**Available records**

-- Opening Marker --

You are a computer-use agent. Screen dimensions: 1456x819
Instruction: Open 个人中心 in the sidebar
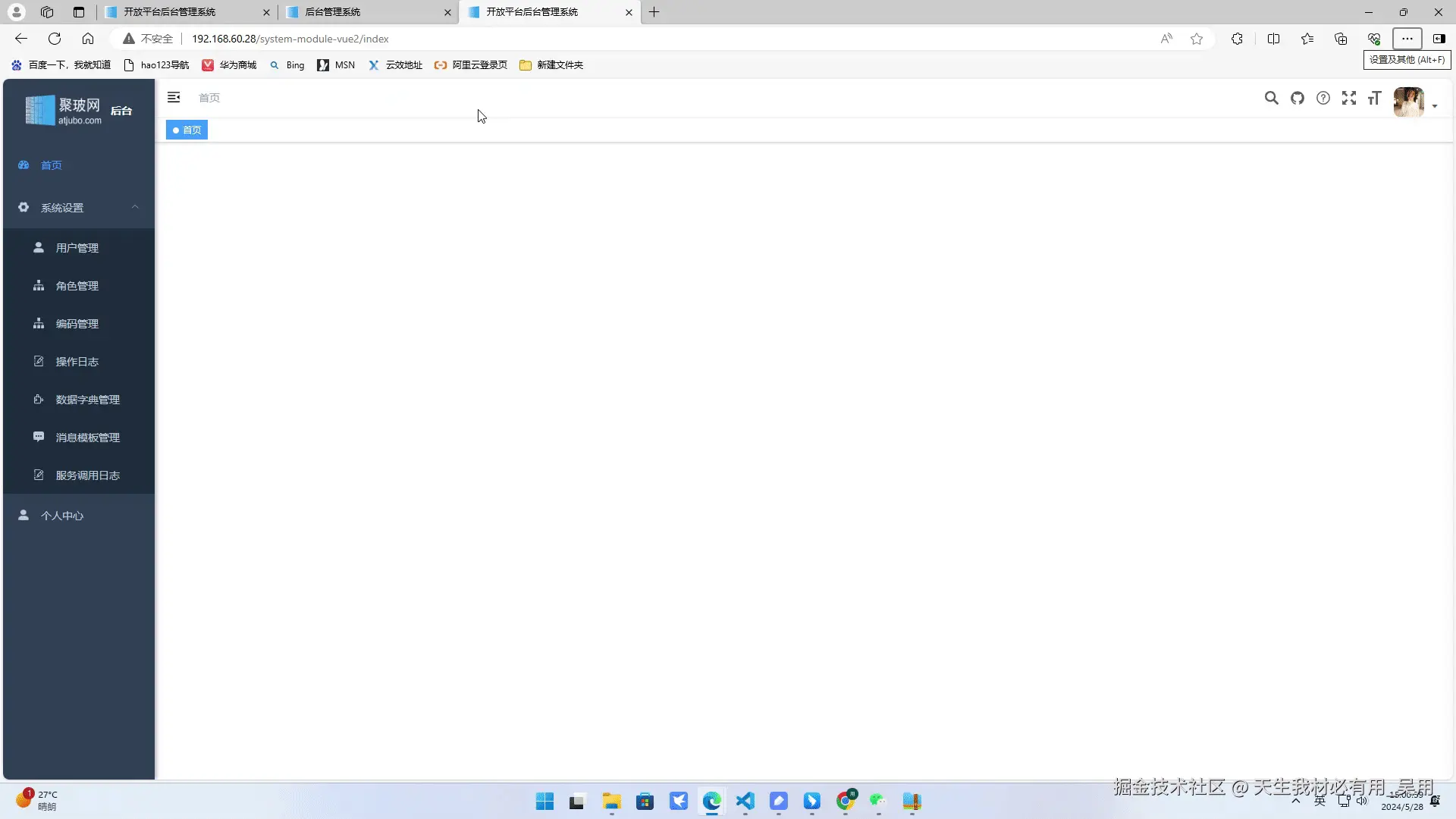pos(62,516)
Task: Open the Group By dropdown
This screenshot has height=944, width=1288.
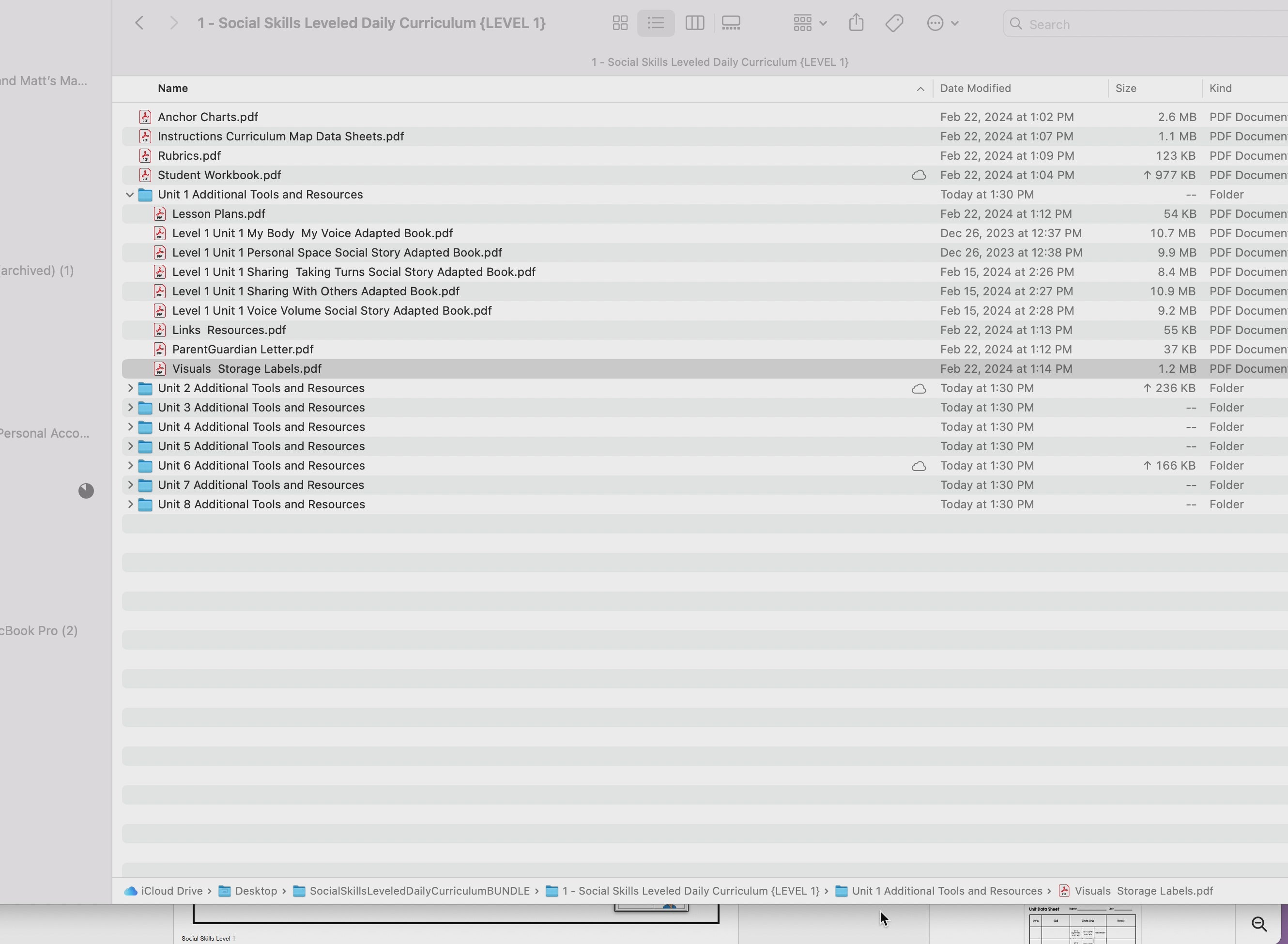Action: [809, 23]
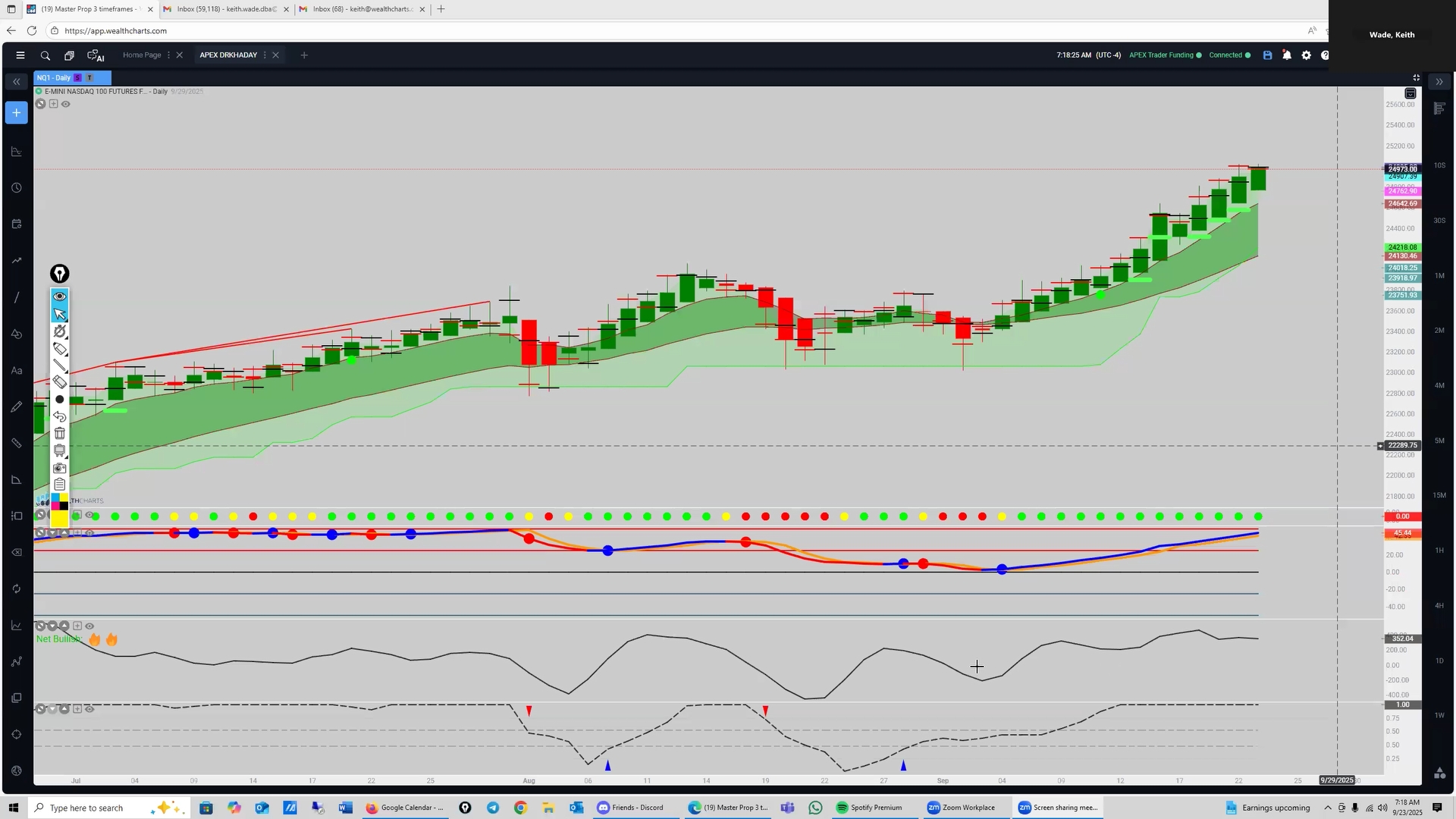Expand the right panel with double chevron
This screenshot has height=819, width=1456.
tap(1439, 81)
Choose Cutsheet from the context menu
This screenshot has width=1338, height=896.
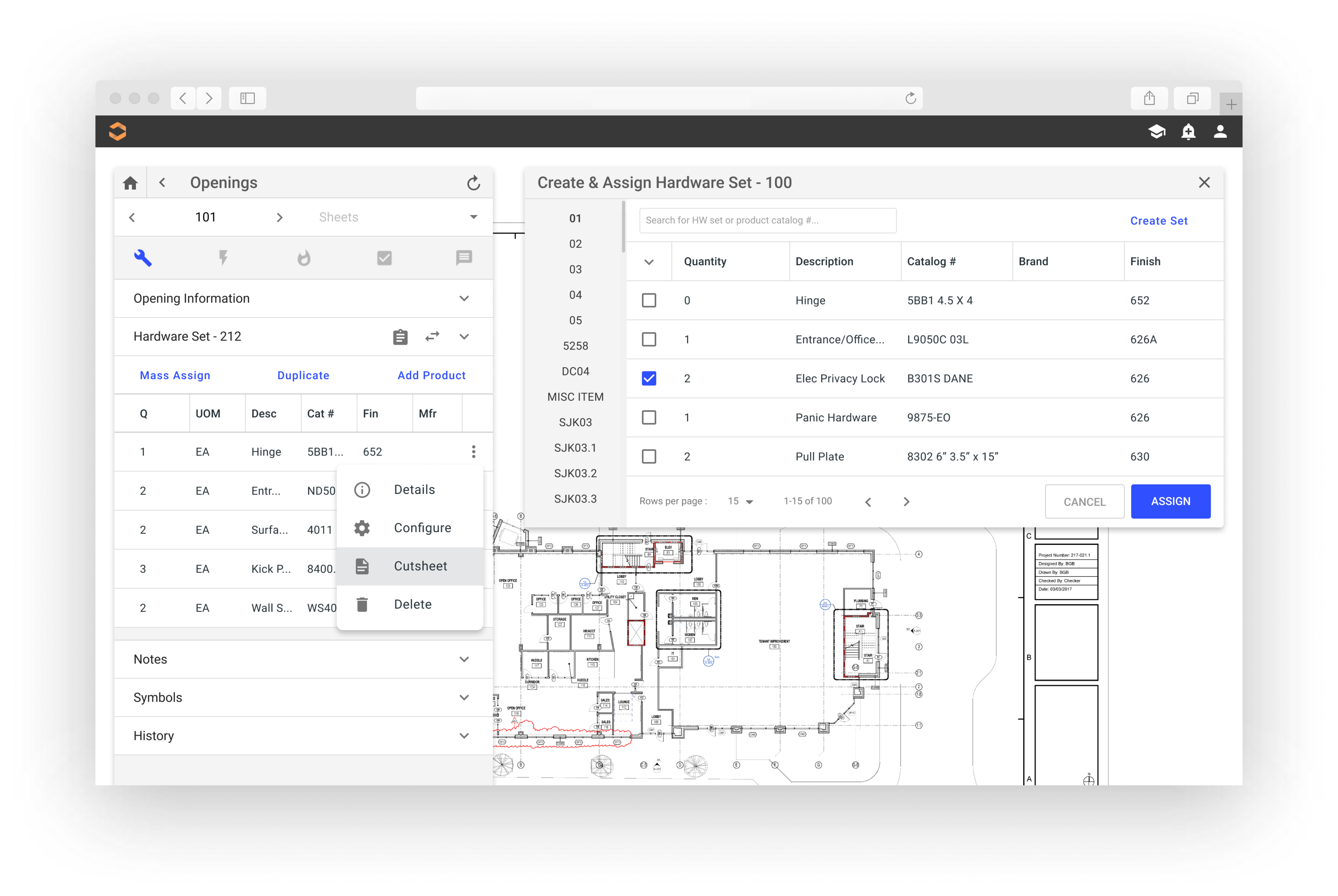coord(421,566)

-- Closing Marker --

**What you should do**
Give back the whole listing exactly as written. Do not include any picture.

**Response to this exercise**
You are a computer-use agent. Screen dimensions: 1456x819
Instruction: Open 个人中心 in the sidebar
pos(62,516)
Task: Open the Group By dropdown
This screenshot has height=944, width=1288.
Action: [809, 23]
Expand the right panel with double chevron
This screenshot has height=819, width=1456.
tap(1439, 81)
Choose Cutsheet from the context menu
This screenshot has width=1338, height=896.
coord(421,566)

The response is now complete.